TEXT SEGMENT ::
What Is Drug-Resistant Epilepsy?
By the international definition, epilepsy whose seizures cannot be controlled despite two appropriately chosen and adequately dosed antiseizure medications is considered 'drug-resistant'. This occurs in about one third of people with epilepsy. In drug-resistant epilepsy the chance that each additional drug will achieve seizure freedom falls markedly; at this point referral to an epilepsy centre for surgical assessment is recommended. Early assessment matters, because prolonged uncontrolled seizures can adversely affect cognition and quality of life. A surgical assessment does not necessarily mean an operation; its purpose is to determine whether the patient is a surgical candidate.
How Is the Seizure Focus Located?
The foundation of epilepsy surgery is to define the brain region where seizures begin (the epileptogenic focus) accurately and safely. This is a multistep process: seizures are recorded with prolonged video-EEG monitoring, and high-resolution epilepsy-protocol MRI is used to look for structural lesions (such as mesial temporal sclerosis, cortical dysplasia, cavernoma or tumor). When needed, PET, SPECT, neuropsychological testing and functional MRI mapping the language and memory areas are added. If the relationship between the focus and functional areas is unclear, further investigation with intracranial electrodes (stereo-EEG / invasive monitoring) may be performed. The decision is always multidisciplinary; the neurologist, neurosurgeon, neuroradiologist and neuropsychologist evaluate together.

RECORDED INFORMATION ::
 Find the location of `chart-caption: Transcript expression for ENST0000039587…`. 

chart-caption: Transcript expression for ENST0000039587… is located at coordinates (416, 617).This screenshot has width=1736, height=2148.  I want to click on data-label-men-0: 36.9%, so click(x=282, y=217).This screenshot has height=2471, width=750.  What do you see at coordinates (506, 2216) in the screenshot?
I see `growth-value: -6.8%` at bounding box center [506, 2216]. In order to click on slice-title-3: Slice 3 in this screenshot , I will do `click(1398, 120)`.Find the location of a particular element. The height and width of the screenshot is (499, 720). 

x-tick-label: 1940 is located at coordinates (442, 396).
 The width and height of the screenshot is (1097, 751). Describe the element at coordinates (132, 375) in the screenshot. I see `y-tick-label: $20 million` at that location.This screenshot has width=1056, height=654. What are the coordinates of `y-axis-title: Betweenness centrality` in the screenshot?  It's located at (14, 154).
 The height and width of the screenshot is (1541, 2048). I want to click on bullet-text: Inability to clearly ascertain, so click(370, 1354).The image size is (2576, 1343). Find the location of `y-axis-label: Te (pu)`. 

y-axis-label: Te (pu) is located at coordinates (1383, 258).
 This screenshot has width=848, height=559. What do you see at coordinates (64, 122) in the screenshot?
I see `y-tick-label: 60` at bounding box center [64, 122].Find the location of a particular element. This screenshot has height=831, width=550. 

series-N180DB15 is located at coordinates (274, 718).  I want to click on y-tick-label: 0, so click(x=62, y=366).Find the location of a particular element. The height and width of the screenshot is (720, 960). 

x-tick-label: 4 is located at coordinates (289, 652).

TO DO ::
**1.** Answer these from the text on drug-resistant epilepsy:
(a) How many antiseizure medications must fail before epilepsy counts as drug-resistant under the international definition?
(b) About what share of people with epilepsy have drug-resistant epilepsy?
(c) Which specialists evaluate together when the decision is made?
**2.** Carry the text on drug-resistant epilepsy forward from where it stops.

REPLIES ::
**1.**
(a) Two appropriately chosen and adequately dosed antiseizure medications.
(b) About one third.
(c) The neurologist, neurosurgeon, neuroradiologist and neuropsychologist.

**2.**
Surgical Methods: Resective and Neuromodulation
Epilepsy surgery is not a single operation but a family of methods. In resective surgery the seizure focus is removed; the best-known and most successful example is the anterior temporal lobectomy / amygdalohippocampectomy performed for temporal lobe epilepsy due to mesial temporal sclerosis. For epilepsy caused by a single lesion (cavernoma, dysplasia, small tumor) a lesionectomy is carried out. When the focus is too extensive to remove or lies close to a functional area, 'disconnection' procedures that interrupt seizure spread (such as corpus callosotomy) or neuromodulation methods that aim to reduce seizure frequency when the focus cannot be removed (such as vagus nerve stimulation, VNS) come into question. The choice of method depends entirely on the seizure type, the location of the focus and the patient as a whole.
The Assessment and Recovery Process
The process begins with a detailed neurological history and a review of existing EEG/MRI records. For surgical eligibility, video-EEG and imaging are completed and a decision is made at a multidisciplinary meeting. A resective operation is performed under general anaesthesia; for foci close to language or memory areas, awake surgery and cortical mapping may be used when required. The procedure can take 2–5 hours depending on its type, followed usually by a short period of intensive care and a total hospital stay of a few days. Antiseizure medications are not stopped immediately after surgery; a gradual reduction under the neurologist's supervision is considered over a seizure-free period. Recovery and the establishment of seizure control can take weeks to months.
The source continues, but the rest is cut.